What this task involves - Please render the stretch of lines from the one containing "Locate an element on the screen. The" through the end of the lines as a JSON list of strings, one string per line, leaving out blank lines and the pictures.

**** Material to process ****

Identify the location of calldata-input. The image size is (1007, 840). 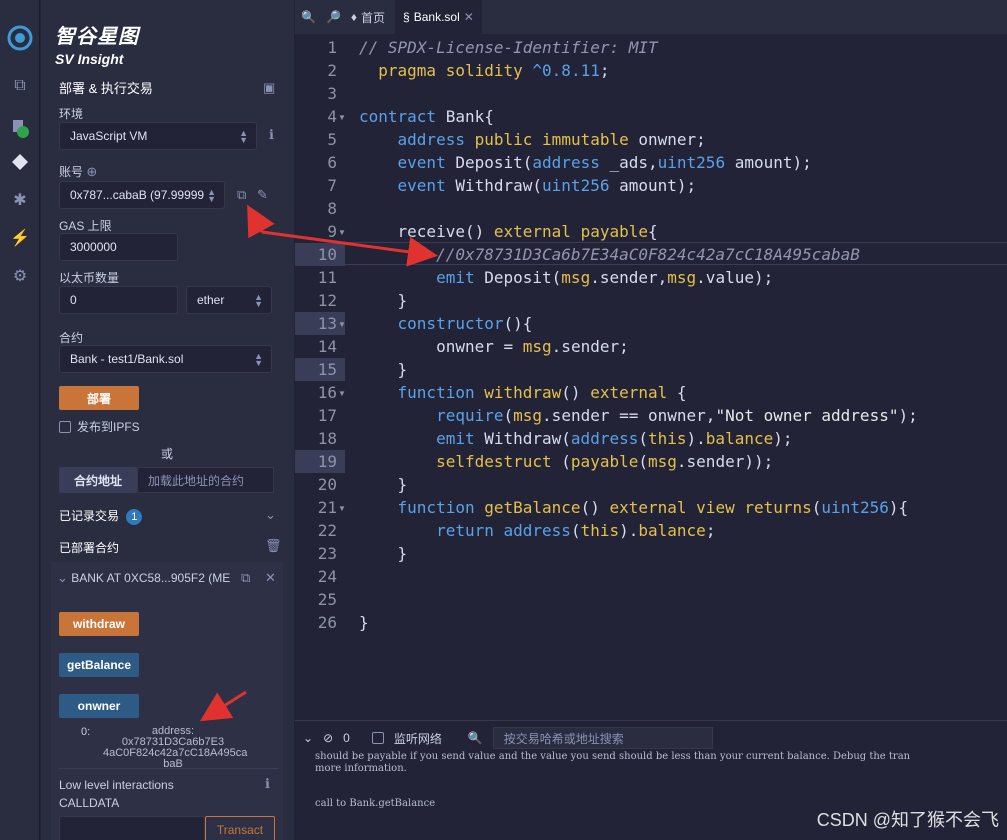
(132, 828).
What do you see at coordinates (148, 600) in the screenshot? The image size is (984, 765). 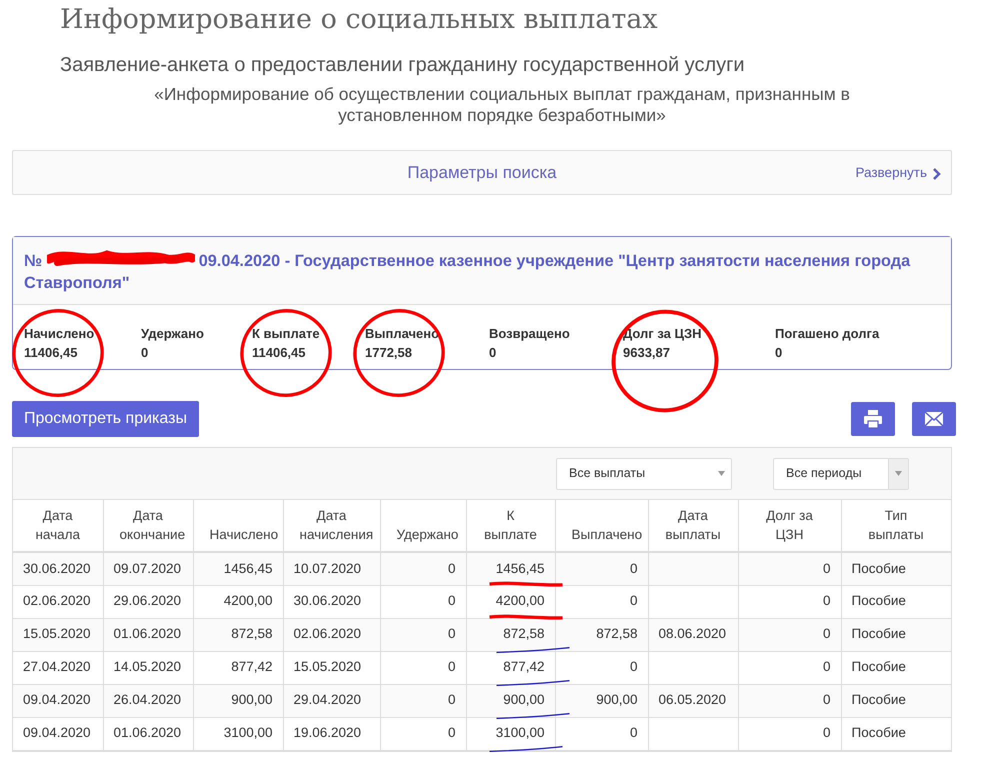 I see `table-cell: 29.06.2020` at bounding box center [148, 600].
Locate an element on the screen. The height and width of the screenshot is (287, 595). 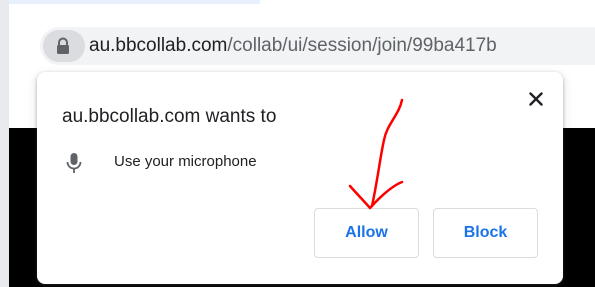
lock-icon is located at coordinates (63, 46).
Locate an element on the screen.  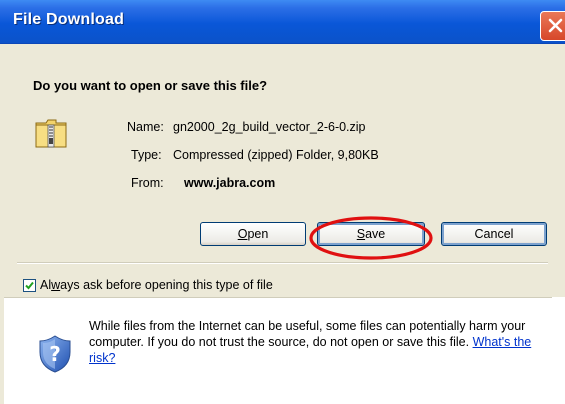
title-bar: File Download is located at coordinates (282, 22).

****

Exercise solution -
[
  "Locate an element on the screen. The height and width of the screenshot is (287, 595). ",
  "lock-icon is located at coordinates (63, 46).",
  "Locate an element on the screen.  ",
  "title-bar: File Download is located at coordinates (282, 22)."
]